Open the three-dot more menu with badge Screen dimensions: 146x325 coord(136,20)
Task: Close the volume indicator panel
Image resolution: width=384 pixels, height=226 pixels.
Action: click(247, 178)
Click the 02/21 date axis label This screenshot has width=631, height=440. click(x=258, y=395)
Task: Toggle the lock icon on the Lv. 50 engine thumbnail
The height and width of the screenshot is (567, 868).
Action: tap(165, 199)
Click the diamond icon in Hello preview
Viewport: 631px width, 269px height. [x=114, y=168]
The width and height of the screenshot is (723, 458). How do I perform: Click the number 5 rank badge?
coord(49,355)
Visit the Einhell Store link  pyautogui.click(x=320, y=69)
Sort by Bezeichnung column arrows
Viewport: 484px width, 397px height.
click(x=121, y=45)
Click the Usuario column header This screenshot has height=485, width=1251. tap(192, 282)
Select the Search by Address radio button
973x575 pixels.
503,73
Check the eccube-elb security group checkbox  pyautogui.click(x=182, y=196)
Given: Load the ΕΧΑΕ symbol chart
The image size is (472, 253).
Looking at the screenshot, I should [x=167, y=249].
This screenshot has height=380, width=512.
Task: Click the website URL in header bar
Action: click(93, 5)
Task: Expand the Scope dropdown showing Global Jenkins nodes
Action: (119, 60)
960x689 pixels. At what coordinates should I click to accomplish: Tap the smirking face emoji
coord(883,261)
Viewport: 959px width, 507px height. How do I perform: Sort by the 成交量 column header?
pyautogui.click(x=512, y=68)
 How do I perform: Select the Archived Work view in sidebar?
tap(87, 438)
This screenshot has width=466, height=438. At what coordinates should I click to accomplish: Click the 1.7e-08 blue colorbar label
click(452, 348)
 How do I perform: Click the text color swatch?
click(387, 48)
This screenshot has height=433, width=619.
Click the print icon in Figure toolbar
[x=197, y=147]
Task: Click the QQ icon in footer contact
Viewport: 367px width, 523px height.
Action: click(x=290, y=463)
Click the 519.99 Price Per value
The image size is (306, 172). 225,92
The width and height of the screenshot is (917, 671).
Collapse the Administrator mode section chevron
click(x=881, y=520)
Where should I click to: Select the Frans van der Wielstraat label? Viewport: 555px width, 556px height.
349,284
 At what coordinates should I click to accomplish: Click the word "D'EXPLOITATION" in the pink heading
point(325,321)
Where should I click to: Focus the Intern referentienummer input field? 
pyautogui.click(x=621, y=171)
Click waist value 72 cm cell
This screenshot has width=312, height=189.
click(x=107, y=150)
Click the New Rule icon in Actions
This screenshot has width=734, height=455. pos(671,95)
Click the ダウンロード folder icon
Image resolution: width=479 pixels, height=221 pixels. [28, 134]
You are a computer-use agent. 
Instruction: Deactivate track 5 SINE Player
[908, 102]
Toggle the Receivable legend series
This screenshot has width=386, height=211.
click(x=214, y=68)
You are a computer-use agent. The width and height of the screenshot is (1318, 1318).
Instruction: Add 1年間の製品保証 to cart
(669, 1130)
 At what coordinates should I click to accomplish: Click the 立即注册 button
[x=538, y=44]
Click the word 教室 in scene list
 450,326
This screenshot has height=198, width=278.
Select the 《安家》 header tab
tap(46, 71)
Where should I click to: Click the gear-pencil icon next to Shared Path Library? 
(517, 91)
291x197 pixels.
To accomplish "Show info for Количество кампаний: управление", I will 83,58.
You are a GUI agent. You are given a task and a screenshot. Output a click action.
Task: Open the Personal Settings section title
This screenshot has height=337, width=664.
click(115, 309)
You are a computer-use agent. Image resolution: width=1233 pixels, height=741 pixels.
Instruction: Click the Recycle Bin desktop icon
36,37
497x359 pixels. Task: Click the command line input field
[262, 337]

--

_Prompt_:
Copy the lines of the entries above that mention "computer".

_Response area_:
You are a computer-use agent. 
You are a computer-use agent. The width and height of the screenshot is (1318, 1318).
You are a computer-use agent. Image resolution: width=1233 pixels, height=741 pixels.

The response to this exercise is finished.